Cessez de vous demander quel sera l’impact de l’IA sur votre travail, demandez-vous plutôt quelles contraintes votre travail permet réellement de résoudre.
Dans son nouveau livre Reshuffle, Sangeet Paul Choudary examine comment l’IA ne se contente pas d’accélérer les tâches, mais réorganise des systèmes économiques entiers, les modèles économiques et toute la chaînes de valeur.
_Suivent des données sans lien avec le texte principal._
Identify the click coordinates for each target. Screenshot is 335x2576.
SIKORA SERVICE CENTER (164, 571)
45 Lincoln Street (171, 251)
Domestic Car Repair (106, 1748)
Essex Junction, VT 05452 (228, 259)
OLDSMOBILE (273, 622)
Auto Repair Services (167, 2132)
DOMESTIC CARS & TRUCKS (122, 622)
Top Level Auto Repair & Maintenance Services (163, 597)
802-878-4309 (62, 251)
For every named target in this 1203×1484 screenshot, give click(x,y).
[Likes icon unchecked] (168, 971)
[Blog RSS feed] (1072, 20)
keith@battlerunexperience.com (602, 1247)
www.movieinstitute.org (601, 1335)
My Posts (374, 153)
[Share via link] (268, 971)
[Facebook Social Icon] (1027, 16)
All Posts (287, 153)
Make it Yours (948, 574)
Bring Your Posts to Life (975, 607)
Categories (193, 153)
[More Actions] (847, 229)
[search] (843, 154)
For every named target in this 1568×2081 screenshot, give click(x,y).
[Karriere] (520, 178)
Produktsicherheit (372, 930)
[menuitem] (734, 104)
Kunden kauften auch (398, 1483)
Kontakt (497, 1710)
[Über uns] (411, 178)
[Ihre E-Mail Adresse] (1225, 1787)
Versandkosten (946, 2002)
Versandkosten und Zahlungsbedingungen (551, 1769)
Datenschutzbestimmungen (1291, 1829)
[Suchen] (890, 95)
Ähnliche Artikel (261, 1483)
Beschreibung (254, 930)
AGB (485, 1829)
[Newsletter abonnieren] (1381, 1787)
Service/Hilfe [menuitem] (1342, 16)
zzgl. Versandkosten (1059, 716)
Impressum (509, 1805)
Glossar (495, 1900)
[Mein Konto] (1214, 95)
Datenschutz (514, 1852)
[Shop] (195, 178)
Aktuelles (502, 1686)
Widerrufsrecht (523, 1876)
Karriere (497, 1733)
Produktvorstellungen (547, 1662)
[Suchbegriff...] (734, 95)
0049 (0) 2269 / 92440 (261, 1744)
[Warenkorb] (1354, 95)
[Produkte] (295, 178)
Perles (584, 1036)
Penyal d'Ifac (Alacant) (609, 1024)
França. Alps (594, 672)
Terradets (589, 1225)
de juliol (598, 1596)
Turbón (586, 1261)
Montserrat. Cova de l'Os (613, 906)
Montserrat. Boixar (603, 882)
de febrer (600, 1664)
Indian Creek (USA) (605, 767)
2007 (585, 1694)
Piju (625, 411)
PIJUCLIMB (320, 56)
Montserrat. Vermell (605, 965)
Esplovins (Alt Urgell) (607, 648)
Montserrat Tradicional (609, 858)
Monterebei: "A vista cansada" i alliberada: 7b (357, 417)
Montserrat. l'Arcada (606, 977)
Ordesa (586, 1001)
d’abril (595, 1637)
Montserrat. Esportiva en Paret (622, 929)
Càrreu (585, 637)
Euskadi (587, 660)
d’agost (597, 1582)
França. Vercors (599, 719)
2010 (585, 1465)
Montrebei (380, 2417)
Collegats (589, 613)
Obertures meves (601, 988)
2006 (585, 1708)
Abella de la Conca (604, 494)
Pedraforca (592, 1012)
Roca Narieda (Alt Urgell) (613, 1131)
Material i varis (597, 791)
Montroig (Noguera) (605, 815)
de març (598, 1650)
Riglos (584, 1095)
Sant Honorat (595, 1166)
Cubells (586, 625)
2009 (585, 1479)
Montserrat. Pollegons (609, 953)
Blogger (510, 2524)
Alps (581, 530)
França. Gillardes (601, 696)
Il invite les lecteurs à ne pas se concentrer sur ce que l’IA nous permet de faire plus rapidement, mais plutôt sur la manière dont elle réécrit fondamentalement les règles du monde des affaires.
Bonjour Sangeet Paul Choudary, pourquoi avez-vous choisi d’écrire ce livre maintenant ?
Sangeet Paul Choudary : Il y a en réalité deux raisons pour lesquelles j’ai senti que je devais écrire ce livre maintenant.
La première est qu’il y a beaucoup de bruit autour de l’IA, mais presque tout ce qui se dit concerne le fait de jouer plus rapidement au même vieux jeu. La plupart des discussions se concentrent sur l’automatisation des tâches, l’amélioration de l’efficacité ou l’augmentation de la productivité. Presque personne ne se demande comment l’IA va réellement changer la donne.
Comment va-t-elle transformer les types d’entreprises qui émergent, la manière dont les produits sont imaginés et les rapports de force au sein des chaînes de valeur ? Cette réflexion plus large, au niveau des systèmes, sur la manière dont l’IA restructure l’économie elle-même, faisait défaut, et je voulais la mettre au premier plan.
La deuxième raison est que nos discussions actuelles sur l’IA sont très fragmentées. D’un côté, nous parlons de l’impact de l’IA sur mon travail. De l’autre, nous parlons de son impact sur mon secteur d’activité. Je voulais montrer qu’il s’agit en fait de la même chose. L’IA ne remplace pas les emplois simplement en automatisant les tâches, elle modifie les systèmes industriels et organisationnels qui donnent tout leur sens à ces emplois. Une fois ces systèmes modifiés, chaque rôle au sein de ceux-ci est redéfini.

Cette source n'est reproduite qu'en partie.